Questo romanzo, in particolare, segna un punto di svolta per l'autore che, posizionato di solito nel genere horror, segna invece un punto a favore del genere psicologico in cui l'unico protagonista è sostanzialmente la povera Trisha, dispesa in un bosco che, a nove anni, si trova a fare quello che spesso non riesce a persone adulte, sopravvivere alla Natura e sopravvivere soprattutto alle proprie paure e ai propri stimoli primordiali.
E' vero che anche in questo romanzo King deve comunque inserire un tratto, se non proprio horror, ma almeno soprannaturale ma devo dire che comunque l'inserimento non dispiace più di tanto in quanto tende ad aumentare comunque l'angoscia del lettore verso la povera bambina e verso il suo destino che, via via, si fa sempre più scontanto.

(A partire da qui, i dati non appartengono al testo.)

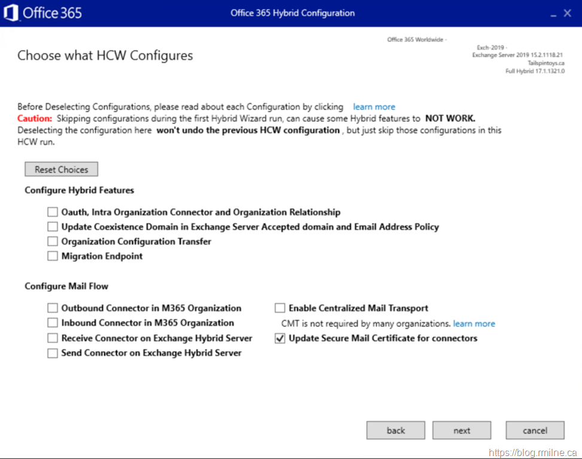Tick Organization Configuration Transfer checkbox
Viewport: 582px width, 459px height.
tap(53, 241)

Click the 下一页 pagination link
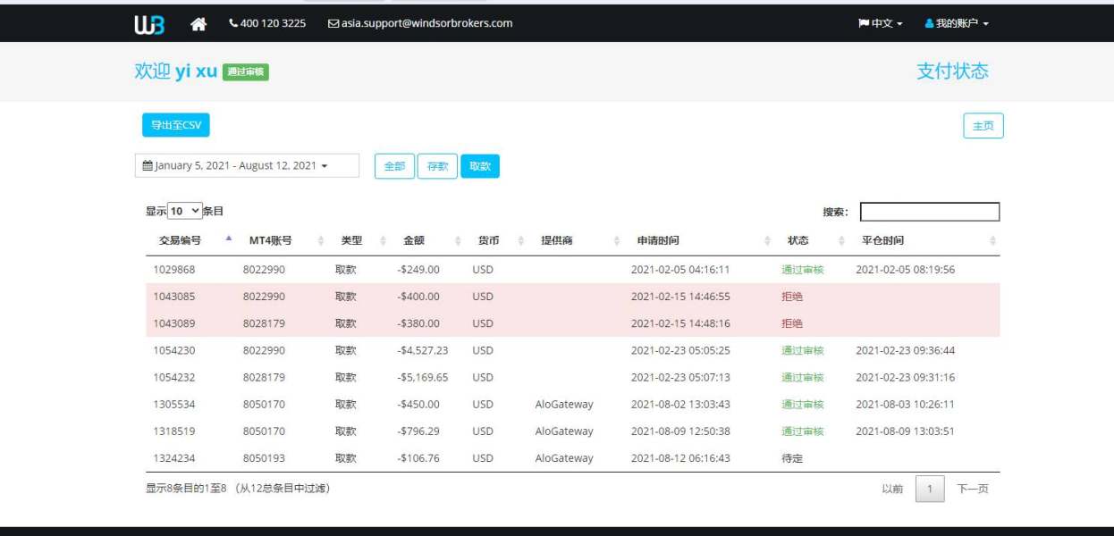[x=973, y=489]
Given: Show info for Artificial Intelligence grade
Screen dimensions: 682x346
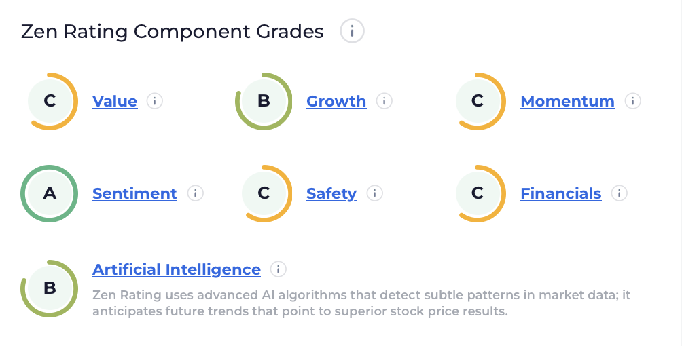Looking at the screenshot, I should pos(279,269).
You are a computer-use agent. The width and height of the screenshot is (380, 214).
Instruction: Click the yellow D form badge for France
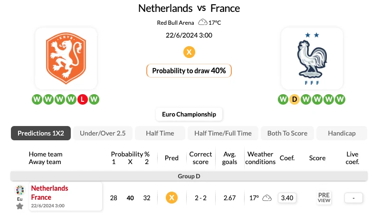point(294,99)
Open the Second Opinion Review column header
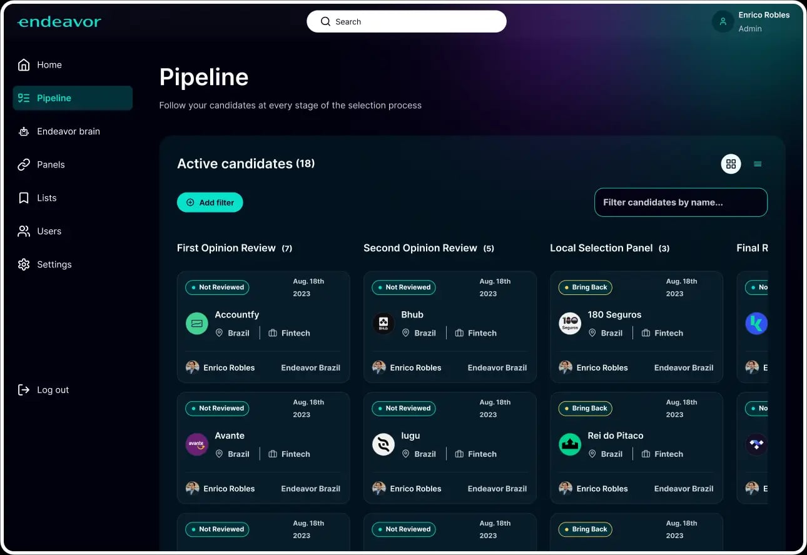The image size is (807, 555). (x=420, y=248)
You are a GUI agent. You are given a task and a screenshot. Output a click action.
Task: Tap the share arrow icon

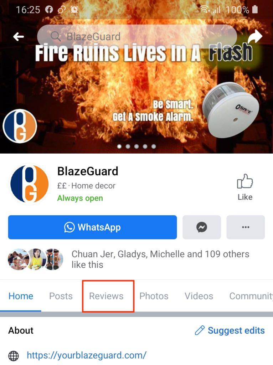click(255, 37)

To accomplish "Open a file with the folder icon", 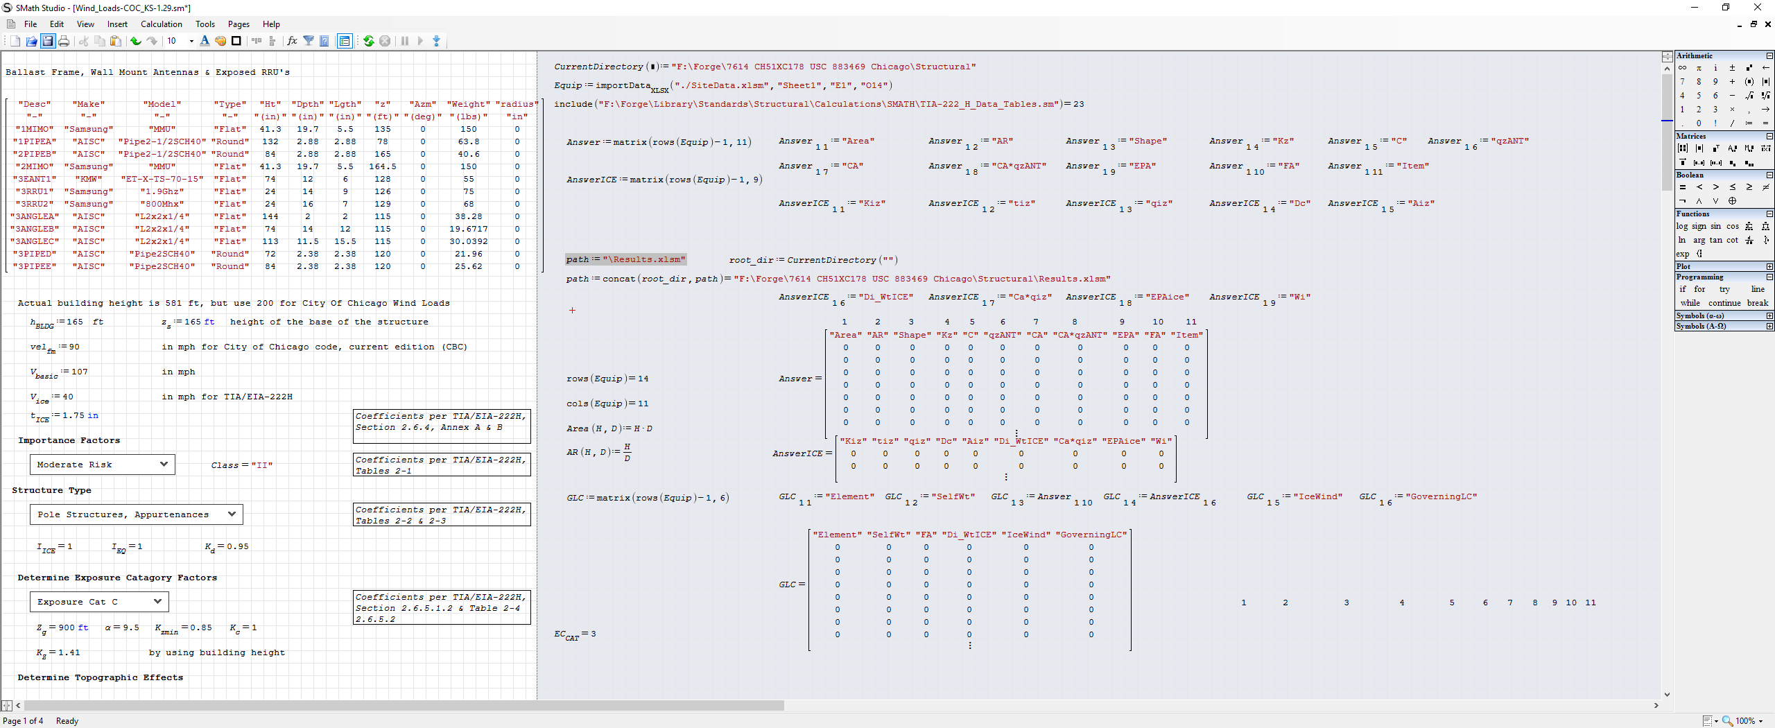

Un libro che, dopo molti anni, si rilegge comunque con vero piacere. Da leggere eventualmente ai propri ragazzi nell'età 14/18 anni per far capire loro come sia instabile la nostra vita e come, in pochi minuti essa possa trasformarsi, a volte per una sciocchezza, da una vita tranquilla e agiata in un incubo da cui spesso non si riesce più a risvegliarsi.